In ogni caso la Serenissima le favoriva in molti modi, quasi precorrendo certi tempi, perché oltre a tenere buoni e soddisfatti tutta una serie di Marinai, Mercanti, Forestieri e uomini di Mare, erano pure una fonte pressochè inesauribile di contatti e informazioni riguardo a tutto quanto accadeva in quel loro largo mondo, e non da ultimo su tutto ciò che succedeva nelle case, nei palazzi e dentro alle vite di tanta parte dei Veneziani Nobili, Cittadini e popolani qualsiasi ... e ancora di chissà quanti altri personaggi di passaggio.

I registri della Giustizia Veneziana raccontano: “… Giacomo Davanzago, ex Capo Sestiere, venne chiamato da due meretrici sue amiche per aiutarle a resistere allo sfratto esecutivo da una casa in Corte Pasina in Contrada di Sant’Aponal presa in affitto dal Nobile Federico Michiel … il Davanzago giunto sul posto si mise a menar fendenti di spada contro il Nobile Michiel e i suoi amici, gli strappò le chiavi della casa dalle mani, e rimise dentro le due donne … Venne processato, interdetto in perpetuo dai pubblici uffici e condannato a 100 lire di multa …”
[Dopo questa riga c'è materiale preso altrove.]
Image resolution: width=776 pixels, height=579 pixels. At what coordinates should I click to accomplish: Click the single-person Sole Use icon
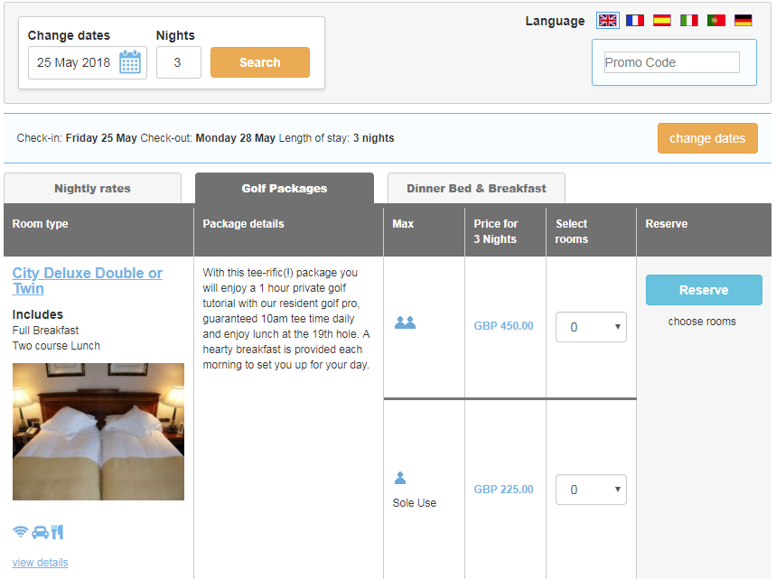[x=400, y=479]
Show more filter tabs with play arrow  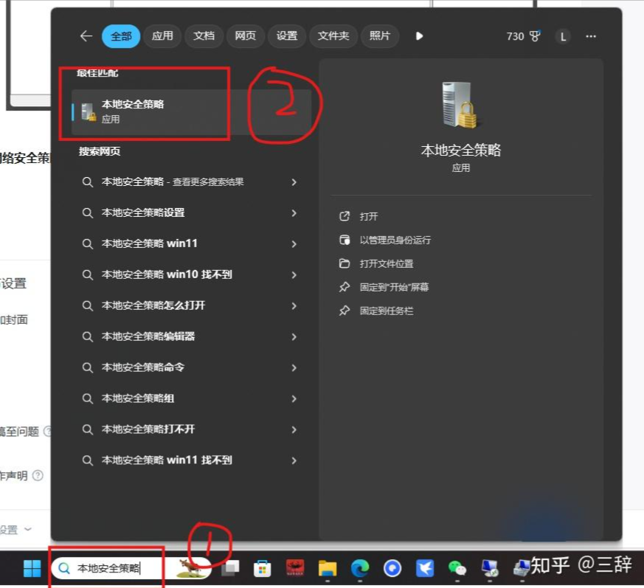[419, 36]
Variopinto il microcosmo che esisteva nella Contrada di Sant’Aponal …

“Ti savèvi che Bianca Cappello moglie di Francesco De Medici e Granduchessa di Toscana venne dichiarata nel 1579 dal Senato della Serenissima: "vera et particular figliola della Repubblica” ? … Pensa che Bianca Cappello quindici anni prima abitava proprio qua in Contrada de Sant’Aponal a Venezia, e che a sedici anni scappò via da suo padre e dalla Laguna in compagnia del Cassièr di una Banca Fiorentina. La Repubblica di Venezia in quel momento decretò: “… che fosse vituperosamente bandita, e che se vi venisse a Venezia fusse fatta morire"… Ma quando dopo qualche mese Bianca intrecciò una relazione amorosa con Francesco de' Medici, il Cassièr morì assassinato misteriosamente, e il De Medici la sposò che era ancora in lutto della moglie appena morta, la Serenissima cambiò parere.”
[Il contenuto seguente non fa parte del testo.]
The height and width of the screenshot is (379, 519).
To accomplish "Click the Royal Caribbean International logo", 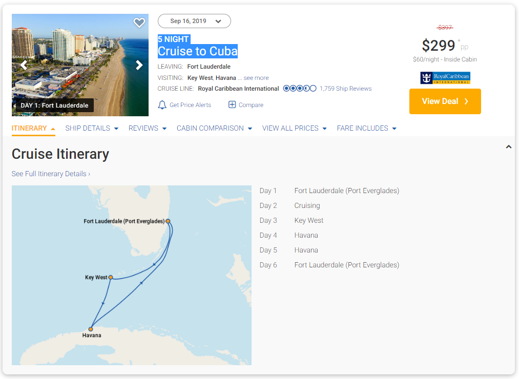I will click(445, 78).
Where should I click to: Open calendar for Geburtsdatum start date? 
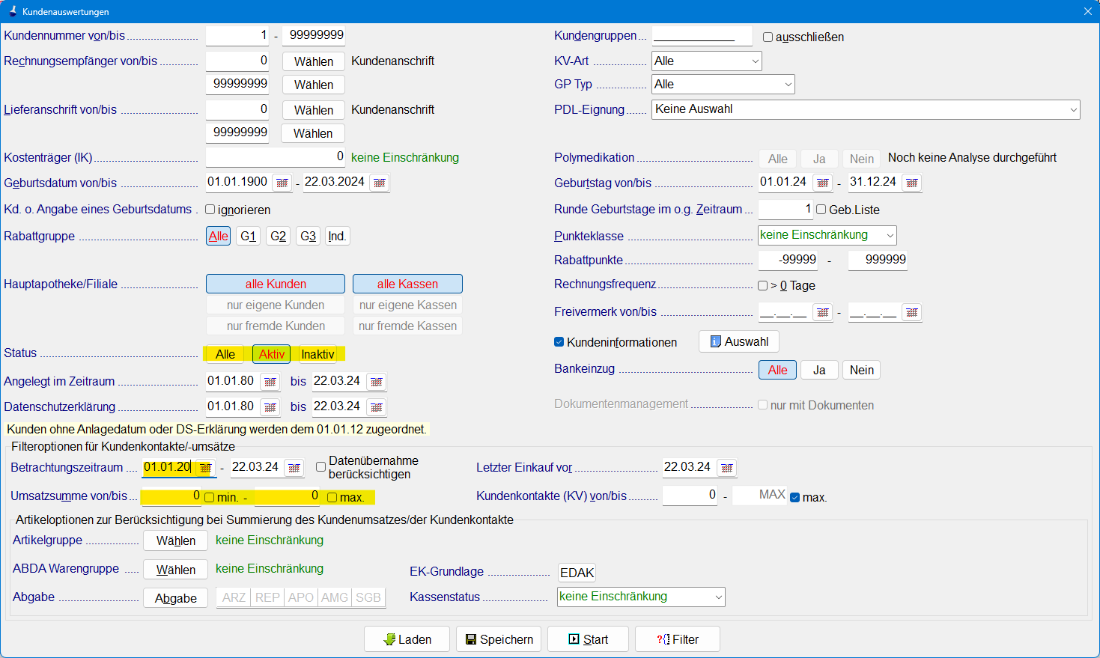[282, 183]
“Interessante … No lo savevo .”

“E ti savevi che in sta Contrada de Sant’Aponal fra 1651 e 1661 ghe gèra in Corte Petriana un piccolo edificio da Musica, un Teatrin de Sant’Aponal con un certo gioco prospettico all’interno, dove se eseguiva “Opere in Musica” su libretti de Giovanni Faustini e con la direzione artistica de Francesco Cavalli ? … Tutta l’attività gèra finanziada dai Nobili Alvise Duodo e Marc'Antonio Correr.”

“No savevo neanche questa.”

“E ti savevi che tanto per cambiare, nel gennaio del 1815: “… i locali della cièsa de Sant’Aponal in Venezia compresa: Sacrestia, caxetta e Schola di San Gottardo e dei Mandoleri erano nella Lista delle vigne, orti e beni da affittarsi dalla Direzione del Demanio di Venezia nei giorni d’asta 12 e 16 febbraio seguenti ...” ?”

 “No …”

“Ma insomma … Non ti sa niente ! ... Ma andemo a beverse un’altra “ombretta” che se megio ... Prima che sta piova ne immarsissa come e bricole de la Laguna.”